■ SELECTED TEXT:
◆ ◆ ◆ ◆ ◆ ◆ ◆

I’m on the bedroom floor doing some stretches, above my head in the blue rectangle of the skylight an eagle soars.
I’m thinking about an article a friend sent about “solo polyamory”.
I start a poem: he was a sensitive guy he didn’t have the armory for solo polyamory he wanted to marry settle down maybe do a bit of farmery somewhere far away from the clamor, the goddamery of big city life.
Well, they can’t all soar like an eagle.
Apropos of nothing I think about my recent technology issues. Last week I spent an hour talking to a nice guy from Apple Help, he was in Arizona, temperature in the low sixties down where Fahrenheit still rules, I had iPhone issues which he did not resolve, he could not meet my iNeeds but as a result my IOS updated and every time I turn on the phone it asks me about my iPreferences my preference would be to turn on my phone and be left alone but call it coincidence, serendipity, synchronicity because of the update my Spotify app does not work so I decide to delete the app because every time I use it I think of Joe Rogan spouting bollocks about freedom and if, and it’s a big if, I ever meet Neil Young I want to be able to look him in the eye. Now I’m algorithm free and I’m listening to music on a chunky old iPod I found in a drawer and you know what? It sounds good and I picked all the songs myself.

◆ ◆ ◆ ◆ ◆ ◆ ◆

■ WHAT YOU HAVE TO DO:
Continue the first-person piece about stretching under the skylight, phone troubles, and going back to an old iPod, starting after its final sentence and keeping its voice.

■ DATA TO EXAMINE:

◆ ◆ ◆ ◆ ◆ ◆ ◆

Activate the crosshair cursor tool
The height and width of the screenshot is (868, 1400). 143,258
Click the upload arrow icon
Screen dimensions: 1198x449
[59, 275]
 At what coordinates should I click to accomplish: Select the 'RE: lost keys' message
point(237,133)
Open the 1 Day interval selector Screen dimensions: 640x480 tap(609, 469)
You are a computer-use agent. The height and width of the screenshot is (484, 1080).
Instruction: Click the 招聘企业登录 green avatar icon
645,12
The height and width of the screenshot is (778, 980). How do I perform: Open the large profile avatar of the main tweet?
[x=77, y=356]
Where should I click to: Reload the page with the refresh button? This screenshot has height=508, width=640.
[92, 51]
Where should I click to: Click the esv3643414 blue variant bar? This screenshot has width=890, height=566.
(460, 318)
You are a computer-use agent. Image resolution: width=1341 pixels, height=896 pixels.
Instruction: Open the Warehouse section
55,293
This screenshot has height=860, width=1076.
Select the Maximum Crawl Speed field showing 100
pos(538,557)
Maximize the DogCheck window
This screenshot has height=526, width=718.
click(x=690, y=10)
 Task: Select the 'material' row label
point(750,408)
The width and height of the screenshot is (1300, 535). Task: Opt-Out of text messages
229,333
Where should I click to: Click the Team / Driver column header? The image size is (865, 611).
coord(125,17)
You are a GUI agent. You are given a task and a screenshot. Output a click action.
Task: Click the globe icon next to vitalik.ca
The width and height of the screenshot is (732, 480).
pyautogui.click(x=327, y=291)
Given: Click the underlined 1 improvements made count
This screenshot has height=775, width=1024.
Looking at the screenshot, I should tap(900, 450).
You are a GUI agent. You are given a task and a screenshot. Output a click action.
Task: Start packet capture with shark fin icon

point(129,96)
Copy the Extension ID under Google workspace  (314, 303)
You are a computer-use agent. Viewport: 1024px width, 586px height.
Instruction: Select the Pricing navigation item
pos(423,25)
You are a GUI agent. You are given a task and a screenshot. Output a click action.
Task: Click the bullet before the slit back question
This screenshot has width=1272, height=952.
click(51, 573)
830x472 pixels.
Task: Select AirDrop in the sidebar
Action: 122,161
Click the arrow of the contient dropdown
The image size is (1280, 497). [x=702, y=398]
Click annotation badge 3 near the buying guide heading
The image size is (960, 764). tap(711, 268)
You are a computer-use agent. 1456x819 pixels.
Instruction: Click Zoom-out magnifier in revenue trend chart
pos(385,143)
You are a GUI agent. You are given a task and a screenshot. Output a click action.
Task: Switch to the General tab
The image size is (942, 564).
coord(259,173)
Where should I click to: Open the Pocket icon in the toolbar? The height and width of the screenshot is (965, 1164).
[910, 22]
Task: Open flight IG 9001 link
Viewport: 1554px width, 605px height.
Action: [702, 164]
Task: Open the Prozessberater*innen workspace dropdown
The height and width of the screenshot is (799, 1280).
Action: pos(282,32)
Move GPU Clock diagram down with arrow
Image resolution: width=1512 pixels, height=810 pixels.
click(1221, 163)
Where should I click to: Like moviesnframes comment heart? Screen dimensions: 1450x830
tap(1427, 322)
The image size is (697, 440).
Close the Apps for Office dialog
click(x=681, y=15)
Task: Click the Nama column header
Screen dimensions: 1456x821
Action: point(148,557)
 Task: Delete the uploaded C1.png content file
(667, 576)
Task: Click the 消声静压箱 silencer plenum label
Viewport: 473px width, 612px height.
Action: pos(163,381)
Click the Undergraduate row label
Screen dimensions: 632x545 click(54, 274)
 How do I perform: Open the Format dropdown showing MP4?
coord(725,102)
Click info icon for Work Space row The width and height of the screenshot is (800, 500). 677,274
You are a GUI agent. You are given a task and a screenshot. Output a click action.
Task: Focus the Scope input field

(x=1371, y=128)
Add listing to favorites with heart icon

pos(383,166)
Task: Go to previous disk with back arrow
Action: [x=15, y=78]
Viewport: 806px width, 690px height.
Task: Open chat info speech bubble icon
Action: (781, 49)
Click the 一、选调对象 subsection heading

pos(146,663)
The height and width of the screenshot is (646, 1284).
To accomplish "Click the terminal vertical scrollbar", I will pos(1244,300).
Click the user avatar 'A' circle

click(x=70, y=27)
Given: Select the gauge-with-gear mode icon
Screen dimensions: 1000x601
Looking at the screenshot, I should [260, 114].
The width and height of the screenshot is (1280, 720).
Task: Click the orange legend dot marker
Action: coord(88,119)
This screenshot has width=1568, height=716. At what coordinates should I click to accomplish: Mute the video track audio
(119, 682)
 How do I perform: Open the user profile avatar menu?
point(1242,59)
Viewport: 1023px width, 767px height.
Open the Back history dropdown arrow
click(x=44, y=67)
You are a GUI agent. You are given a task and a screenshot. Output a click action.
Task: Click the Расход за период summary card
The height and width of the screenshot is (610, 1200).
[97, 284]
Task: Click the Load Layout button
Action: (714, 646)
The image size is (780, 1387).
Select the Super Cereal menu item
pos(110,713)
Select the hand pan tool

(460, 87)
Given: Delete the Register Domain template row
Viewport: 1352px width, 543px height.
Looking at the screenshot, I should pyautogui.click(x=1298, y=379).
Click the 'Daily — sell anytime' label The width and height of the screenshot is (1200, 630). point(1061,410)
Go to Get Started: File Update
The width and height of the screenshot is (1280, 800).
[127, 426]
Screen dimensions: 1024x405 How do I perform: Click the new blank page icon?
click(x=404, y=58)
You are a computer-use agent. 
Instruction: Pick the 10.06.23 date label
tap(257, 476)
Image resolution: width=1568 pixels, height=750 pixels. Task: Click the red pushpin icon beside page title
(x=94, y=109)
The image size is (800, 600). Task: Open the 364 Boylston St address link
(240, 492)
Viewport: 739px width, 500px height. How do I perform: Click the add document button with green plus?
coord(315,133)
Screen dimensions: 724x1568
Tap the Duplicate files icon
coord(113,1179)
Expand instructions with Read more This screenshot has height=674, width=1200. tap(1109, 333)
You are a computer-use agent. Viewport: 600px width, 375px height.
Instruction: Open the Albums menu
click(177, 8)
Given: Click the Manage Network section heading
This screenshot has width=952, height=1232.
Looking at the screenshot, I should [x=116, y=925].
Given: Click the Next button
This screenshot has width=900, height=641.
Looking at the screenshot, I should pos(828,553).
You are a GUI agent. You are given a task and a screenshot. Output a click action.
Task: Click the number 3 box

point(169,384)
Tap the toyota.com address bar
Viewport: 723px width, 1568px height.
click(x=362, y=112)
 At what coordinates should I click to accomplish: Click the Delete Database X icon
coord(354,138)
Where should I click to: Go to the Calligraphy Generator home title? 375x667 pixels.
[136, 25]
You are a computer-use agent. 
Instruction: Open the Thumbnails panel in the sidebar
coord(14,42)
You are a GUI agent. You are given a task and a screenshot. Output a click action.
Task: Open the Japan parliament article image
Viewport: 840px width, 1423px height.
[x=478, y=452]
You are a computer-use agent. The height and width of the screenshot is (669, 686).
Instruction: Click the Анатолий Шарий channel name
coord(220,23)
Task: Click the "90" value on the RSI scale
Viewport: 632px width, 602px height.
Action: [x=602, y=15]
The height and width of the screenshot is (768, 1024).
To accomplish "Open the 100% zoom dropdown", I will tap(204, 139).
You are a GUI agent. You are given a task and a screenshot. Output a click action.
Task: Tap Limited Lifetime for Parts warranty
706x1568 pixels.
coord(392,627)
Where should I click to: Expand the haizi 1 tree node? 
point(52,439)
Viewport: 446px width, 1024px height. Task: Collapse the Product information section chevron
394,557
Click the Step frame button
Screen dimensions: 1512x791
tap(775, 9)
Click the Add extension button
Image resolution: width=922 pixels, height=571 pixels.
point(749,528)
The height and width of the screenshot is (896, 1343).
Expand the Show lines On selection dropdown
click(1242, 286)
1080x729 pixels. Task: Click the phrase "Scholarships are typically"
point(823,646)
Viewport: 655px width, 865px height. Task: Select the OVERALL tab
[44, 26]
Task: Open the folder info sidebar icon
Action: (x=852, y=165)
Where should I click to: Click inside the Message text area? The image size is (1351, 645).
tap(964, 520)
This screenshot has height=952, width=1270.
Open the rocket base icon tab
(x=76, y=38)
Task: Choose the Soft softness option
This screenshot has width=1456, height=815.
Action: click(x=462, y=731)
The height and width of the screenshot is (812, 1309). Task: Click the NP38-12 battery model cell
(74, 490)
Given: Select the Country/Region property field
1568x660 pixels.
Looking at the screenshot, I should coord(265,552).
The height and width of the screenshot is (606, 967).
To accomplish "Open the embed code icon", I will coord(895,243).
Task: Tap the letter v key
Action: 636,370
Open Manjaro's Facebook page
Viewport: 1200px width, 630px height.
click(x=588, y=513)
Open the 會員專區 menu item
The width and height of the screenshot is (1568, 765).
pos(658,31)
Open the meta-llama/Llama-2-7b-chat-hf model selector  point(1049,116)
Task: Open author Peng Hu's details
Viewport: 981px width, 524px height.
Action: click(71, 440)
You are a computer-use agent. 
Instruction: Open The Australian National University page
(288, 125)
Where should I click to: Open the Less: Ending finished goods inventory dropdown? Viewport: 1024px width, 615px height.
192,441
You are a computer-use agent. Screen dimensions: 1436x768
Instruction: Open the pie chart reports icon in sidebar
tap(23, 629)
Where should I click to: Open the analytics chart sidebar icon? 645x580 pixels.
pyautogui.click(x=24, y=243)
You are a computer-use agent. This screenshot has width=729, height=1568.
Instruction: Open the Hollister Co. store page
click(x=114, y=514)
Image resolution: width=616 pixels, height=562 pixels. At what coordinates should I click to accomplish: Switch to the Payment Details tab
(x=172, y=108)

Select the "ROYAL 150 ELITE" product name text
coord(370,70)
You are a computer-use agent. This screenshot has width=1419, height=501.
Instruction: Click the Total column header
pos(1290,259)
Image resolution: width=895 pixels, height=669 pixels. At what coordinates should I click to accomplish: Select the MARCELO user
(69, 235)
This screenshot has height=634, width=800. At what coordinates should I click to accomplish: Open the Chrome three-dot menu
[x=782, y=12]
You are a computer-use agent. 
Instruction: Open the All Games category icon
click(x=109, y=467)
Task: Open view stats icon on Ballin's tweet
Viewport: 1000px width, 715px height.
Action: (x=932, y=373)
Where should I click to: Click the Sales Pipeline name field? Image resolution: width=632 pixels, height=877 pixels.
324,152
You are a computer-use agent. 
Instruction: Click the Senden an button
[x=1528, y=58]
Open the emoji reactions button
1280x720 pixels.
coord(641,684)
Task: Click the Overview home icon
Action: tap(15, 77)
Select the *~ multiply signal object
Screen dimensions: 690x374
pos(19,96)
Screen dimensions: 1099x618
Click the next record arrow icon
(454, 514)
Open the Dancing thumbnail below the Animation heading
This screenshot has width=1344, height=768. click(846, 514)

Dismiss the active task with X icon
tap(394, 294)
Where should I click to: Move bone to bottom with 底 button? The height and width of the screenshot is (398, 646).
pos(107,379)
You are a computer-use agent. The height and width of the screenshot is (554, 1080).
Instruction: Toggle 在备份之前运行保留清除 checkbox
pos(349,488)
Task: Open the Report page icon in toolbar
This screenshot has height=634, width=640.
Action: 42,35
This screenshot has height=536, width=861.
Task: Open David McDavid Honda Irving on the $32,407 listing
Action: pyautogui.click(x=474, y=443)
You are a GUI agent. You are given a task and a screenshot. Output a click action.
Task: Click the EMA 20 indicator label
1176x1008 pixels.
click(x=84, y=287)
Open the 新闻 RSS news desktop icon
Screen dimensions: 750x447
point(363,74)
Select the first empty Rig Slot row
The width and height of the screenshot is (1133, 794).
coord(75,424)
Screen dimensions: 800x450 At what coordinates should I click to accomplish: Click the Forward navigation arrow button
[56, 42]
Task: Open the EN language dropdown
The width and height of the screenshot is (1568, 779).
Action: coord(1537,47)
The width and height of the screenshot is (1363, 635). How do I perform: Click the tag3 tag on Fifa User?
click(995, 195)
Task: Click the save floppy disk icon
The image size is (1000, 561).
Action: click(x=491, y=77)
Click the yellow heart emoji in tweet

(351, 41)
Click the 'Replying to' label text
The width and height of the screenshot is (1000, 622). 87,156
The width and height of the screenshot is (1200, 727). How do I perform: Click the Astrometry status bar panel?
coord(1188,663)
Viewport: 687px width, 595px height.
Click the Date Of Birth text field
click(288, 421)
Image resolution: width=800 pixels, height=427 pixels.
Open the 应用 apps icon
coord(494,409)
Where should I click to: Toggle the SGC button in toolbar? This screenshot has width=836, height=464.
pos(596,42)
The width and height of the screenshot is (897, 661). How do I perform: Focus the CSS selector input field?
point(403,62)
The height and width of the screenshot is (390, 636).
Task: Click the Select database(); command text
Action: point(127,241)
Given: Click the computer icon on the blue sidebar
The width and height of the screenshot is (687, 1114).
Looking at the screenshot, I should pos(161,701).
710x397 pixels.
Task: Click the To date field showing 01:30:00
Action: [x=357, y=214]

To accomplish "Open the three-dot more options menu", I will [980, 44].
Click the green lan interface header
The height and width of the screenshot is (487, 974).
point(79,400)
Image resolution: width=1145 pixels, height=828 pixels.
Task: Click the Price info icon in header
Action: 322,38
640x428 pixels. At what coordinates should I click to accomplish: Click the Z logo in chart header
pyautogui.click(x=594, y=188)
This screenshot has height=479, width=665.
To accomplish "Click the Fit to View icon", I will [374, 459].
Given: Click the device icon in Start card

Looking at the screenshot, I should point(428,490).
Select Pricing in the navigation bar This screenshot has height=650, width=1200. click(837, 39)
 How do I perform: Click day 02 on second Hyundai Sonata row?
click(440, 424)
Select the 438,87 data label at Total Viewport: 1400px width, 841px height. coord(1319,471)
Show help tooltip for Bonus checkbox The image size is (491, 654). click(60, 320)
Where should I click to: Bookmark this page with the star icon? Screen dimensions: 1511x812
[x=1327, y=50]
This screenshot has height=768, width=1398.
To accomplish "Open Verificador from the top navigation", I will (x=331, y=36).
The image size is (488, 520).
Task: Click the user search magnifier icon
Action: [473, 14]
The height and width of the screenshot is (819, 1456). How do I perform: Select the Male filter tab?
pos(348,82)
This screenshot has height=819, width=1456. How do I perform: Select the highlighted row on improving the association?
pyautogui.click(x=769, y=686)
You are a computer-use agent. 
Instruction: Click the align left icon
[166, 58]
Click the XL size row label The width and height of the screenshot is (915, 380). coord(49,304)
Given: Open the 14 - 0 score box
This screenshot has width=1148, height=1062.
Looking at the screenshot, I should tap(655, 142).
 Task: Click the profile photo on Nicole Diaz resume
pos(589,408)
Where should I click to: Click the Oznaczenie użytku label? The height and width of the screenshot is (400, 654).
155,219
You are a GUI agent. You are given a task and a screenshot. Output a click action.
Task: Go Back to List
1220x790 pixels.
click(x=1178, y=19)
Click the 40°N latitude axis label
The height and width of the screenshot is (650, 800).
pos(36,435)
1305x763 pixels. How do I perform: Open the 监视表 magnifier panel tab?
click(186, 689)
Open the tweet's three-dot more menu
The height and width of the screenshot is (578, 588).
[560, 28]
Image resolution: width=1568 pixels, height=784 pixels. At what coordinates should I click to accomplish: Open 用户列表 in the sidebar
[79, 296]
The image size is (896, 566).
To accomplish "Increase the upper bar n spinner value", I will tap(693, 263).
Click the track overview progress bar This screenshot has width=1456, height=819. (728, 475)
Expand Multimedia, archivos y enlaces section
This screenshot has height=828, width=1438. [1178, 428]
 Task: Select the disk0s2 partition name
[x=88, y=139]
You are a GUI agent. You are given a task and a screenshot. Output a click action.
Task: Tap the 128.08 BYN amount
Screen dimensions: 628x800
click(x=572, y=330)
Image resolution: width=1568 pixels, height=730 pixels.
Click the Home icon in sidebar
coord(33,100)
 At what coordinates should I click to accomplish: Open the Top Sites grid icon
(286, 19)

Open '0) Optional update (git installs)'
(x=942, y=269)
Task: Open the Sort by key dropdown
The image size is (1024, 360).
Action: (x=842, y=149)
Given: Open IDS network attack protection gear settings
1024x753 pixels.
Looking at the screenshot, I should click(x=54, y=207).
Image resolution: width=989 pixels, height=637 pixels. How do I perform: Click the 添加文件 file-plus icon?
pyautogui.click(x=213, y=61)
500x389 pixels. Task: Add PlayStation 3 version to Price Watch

◆ ◆ ◆ ◆ ◆ ◆ ◆

■ EXPECTED OUTPUT:
I think of an opening to a poem: he walked into the room his eyes like fugitives looking for a window,
I think of a song title: Stuck in E Minor Again
I think of a song chorus: born in the wrong key there was always something different about me until you came along and changed my song now it’s all sweet harmony. Sappy, yes, but is it sappy enough?
I think of that eagle I think, what is that eagle thinking? I think he’s thinking this: Man, these thermals are good I could stay here all day. Hang on a minute is that a mouse on that garbage bin in the laneway north of King Edward east of Dunbar, they don’t call them eagle eyes for nothing. Forget the mouse, I’ve got soaring to do, soaring to do before the day is done.
In Brendan’s excellent post over at earthweal, he posits, among other things, that “our brains themselves have been disrupted by digital media.” He also says:
The mind must feed on wild sources; greening is both invitation and surrender. Dogen, again: “Are you going to improve yourself or are you going to let the universe improve you?”
The Trucker Convoy Protesting Vaccine Mandates Crosses Burrard Street Bridge
as seen from the park below the trucks look like toy trucks driven by children which is partly true given that the logic of their rhetoric resembles that of a petulant child and I’m being hard on petulant children
the blaring horns sound like the dying groans of white male supremacy the Canada geese look puzzled the crows go crazy in the trees.